Unlike December, there were 5 weeks in January. If these charts do in fact record a month's reorders, there you go.

- tone e

Anonymous said...

I highly doubt it. For one thing, a fifth week has never resulted in an across-the-board five percent increase before. For another, if reorders were the cause, books which came out in the last two weeks of January wouldn't be affected - but they are.

Given the sudden, inexplicable sales jump between COUNTDOWN #17 and #16, I'm more inclined to believe that there's a bend in Diamond's source data for the month.

Anonymous said...

Ah, that was me, by the way.


matches said...

Well, they do call them *estimates* for a reason.

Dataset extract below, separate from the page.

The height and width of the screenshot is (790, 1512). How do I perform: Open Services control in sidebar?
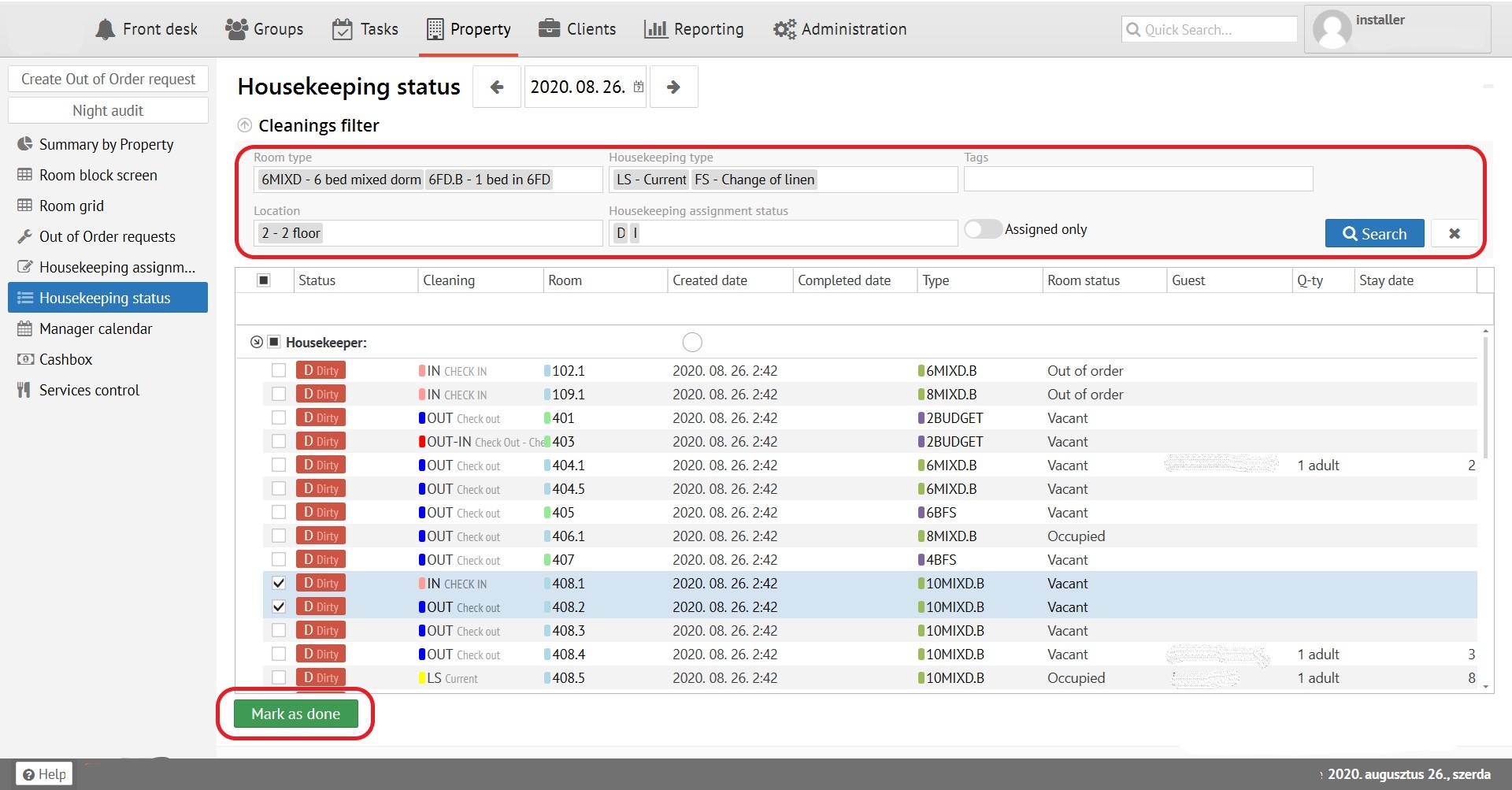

Do we even know how they're calculated?

Marc-Oliver said...

In terms of method, yes, we do. Using the Diamond index data, you only need a few actual numbers to get pretty good estimates of the rest. Presumably, those actual numbers come from retailers or small publishers.

That said, I should think the fact that you can tell when there's a five-percent discrepancy in the numbers from one month to the next speaks for the overall accuracy of the trends, rather than against it.

matches said...

Possibly - and I apologize if I'm just being dense - but even if that info is being obtained from small publishers (who I expect would be more reliable than any single retailer), isn't there a fairly significant potential for rounding error? 1.4450000001% and 1.454999999% are both going to show up on the Diamond charts as 1.45% - when we're talking about numbers that small isn't there a good bit of room for error?

Marc-Oliver said...

Sure, there's always a margin for error, statistically.

Having followed these numbers for close to five years now, though, I have to say it seems to be astonishingly small, as far as month-to-month fluctuation is concerned. To date, by all accounts, they've been very, very consistent - it would be a first if a simple margin of error was responsible for an apparent across-the-board jump like the one in the January numbers.

The only precedent I'm aware of for this sort of thing were the ICv2.com estimates for October 2003. They all seemed about 10% too high when they were first released, compared to earlier months. A few months later, ICv2.com corrected them, confirming that there had been a glitch in their initial calculations.

In this case, as I've said, I suspect it's something similar, but I'm more inclined to think the error occurred at Diamond this time around, due to the anomalous COUNTDOWN performance suggested by the index points.